Letter

Hope and healing amid ongoing crises

Save the Redwoods and outdoors advocates from underrepresented communities visit the League’s Harold Richardson Redwoods Reserve. Photo by Wondercamp
Save the Redwoods and outdoors advocates from underrepresented communities visit the League’s Harold Richardson Redwoods Reserve in 2019 to help plan an inclusive park experience for all visitors. As we work to heal our communities from racism, the League has committed to elevating the values of diversity, equity, and inclusion in our culture and conservation mission.

Dear Save the Redwoods League Friends,

It feels like we’ve lived a lifetime this year. From the isolation and anxiety caused by the pandemic, to the racial injustice and widespread civil rights demonstrations across the country, to the devastation and heartbreaking loss from the wildfires, to the vitriol and tribalism of the election, we have been through so much in just the past several months.

Even redwoods—our most resilient natural treasures that we have turned to again and again through these trying times—have been deeply impacted. Severe unprecedented fires in the Sierra Nevada killed multiple giant sequoia, and the lightning fires on the coast burned redwood park infrastructure and adjacent forest communities to the ground. Redwood forests have paid a severe price for the poor choices in our past.

What will we learn as we assess the full extent of the damage and begin to link cause and effect? How will we prioritize the rebuilding of our civic discourse, our public health, our natural systems? How will we change our behavior to strive for different outcomes? How will we gather our resolve for restoring our connections to one another and healing the natural world that sustains us?

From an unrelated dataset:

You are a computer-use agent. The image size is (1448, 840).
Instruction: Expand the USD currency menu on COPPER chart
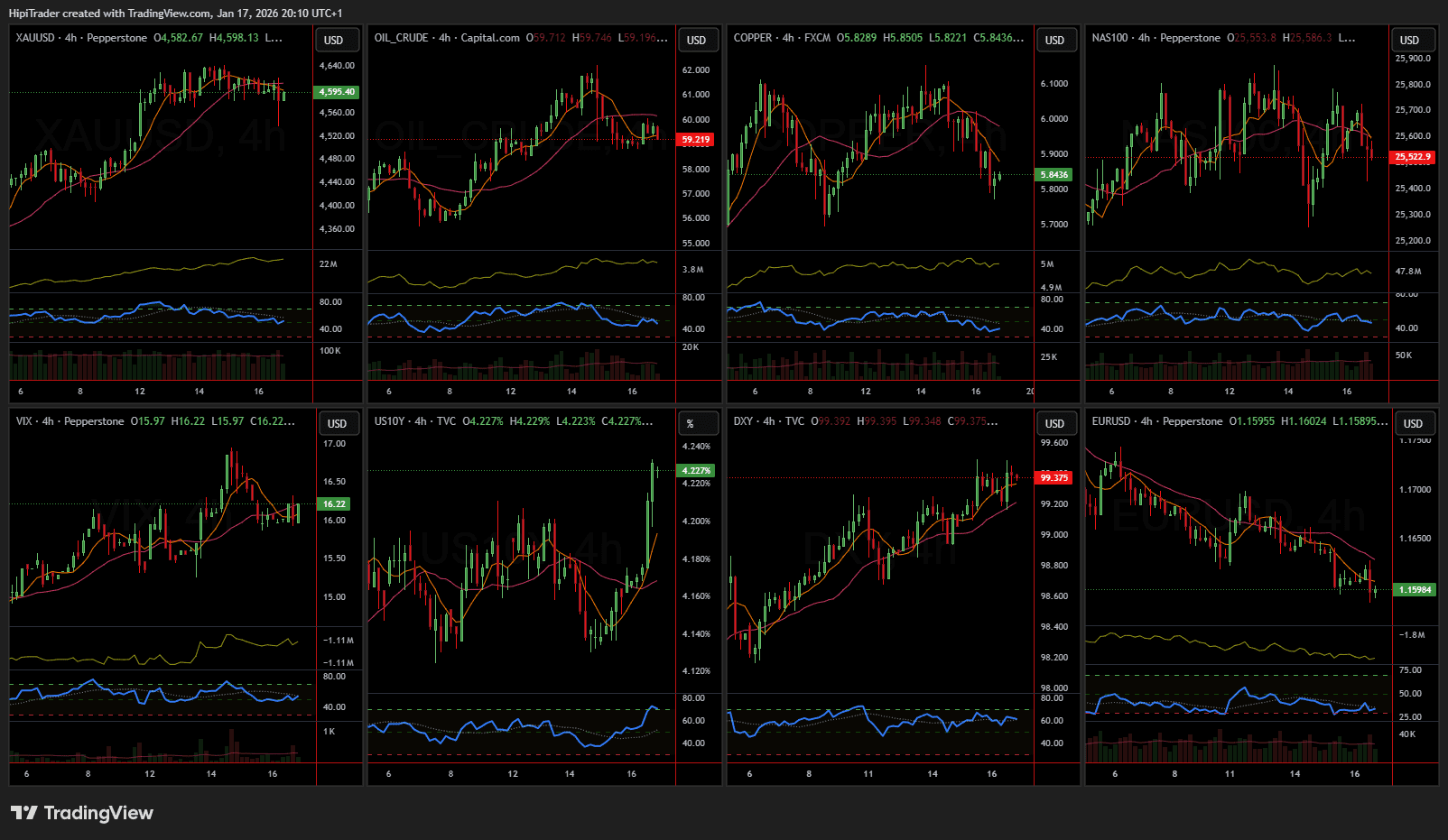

Collectively, we have a fundamental responsibility to focus on these questions and think carefully about our part in the answers. How has past forest management contributed to our current crisis? How can we restore the resilience that we have lost in our forests and the communities that need them? What natural systems can be restored to build resilience and reset the balance of our ecosystems? What role has our own history played in allowing a culture of inequity and imbalance?

Redwood forests and our vision to protect, restore, and connect people to them are critical ingredients in our collective recovery. We need our redwood forests to be healthy, protected, and growing to sequester carbon, to provide biodiversity, to regain fire resilience, and to inspire all of us again with the beauty and power of nature. And we need to make substantial and challenging investments now to realize our vision.

We know what needs to be done. We have defined a clear path toward protecting more of our redwood forests, restoring resilience in the young redwoods to face the new normal of our future, and rebuilding our parks for new generations of visitors. This moment of crisis serves as a clarion call to invest in this vision and accelerate the pace and scale of our work.

This renewed urgency for our vision comes as we are making an organization-wide commitment to elevating the values of diversity, equity, and inclusion in our culture and conservation mission.

In this edition, we strive to depict a more holistic story of redwoods culture—one in which we all stand together to protect and restore these forests to which we are connected. As we reckon with our founders’ historical connection with the eugenics movement, we amplify the perspectives of Indigenous peoples from the  InterTribal Sinkyone Wilderness Council  and the Yurok Tribe. We illuminate the faces and voices of some of our essential workers, the stewards of the north coast redwood forests, where the League is helping to bolster the local economy with durable green jobs. We discuss our opportunities to reimagine the stewardship of a more climate and fire resilient California. And we present our work to develop and rebuild redwood parks to be not only ecologically sound, but also more welcoming to our full community.

We will never be the same after this year. I invite you to reflect on how this transformation, painful as it may be, can be restorative for us all. We put our hopes and deepest faith in the healing power of nature so that we can come out of these crises ready to create a better future for our forests and our people, together.

Thank you, friends, for your support and for the inspiration you bring to us at the League. I hope you enjoy this edition.

 

Sam Hodder
Sam Hodder
President and Chief Executive Officer
Save the Redwoods League

Read Sam’s blog | Connect with Sam on Twitter @SamH4Redwoods

About the author

President and Chief Enthusiast for the Outdoors (CEO) of Save the Redwoods League, Sam brings more than 25 years of experience in overseeing land conservation programs from the remote wilderness to the inner city.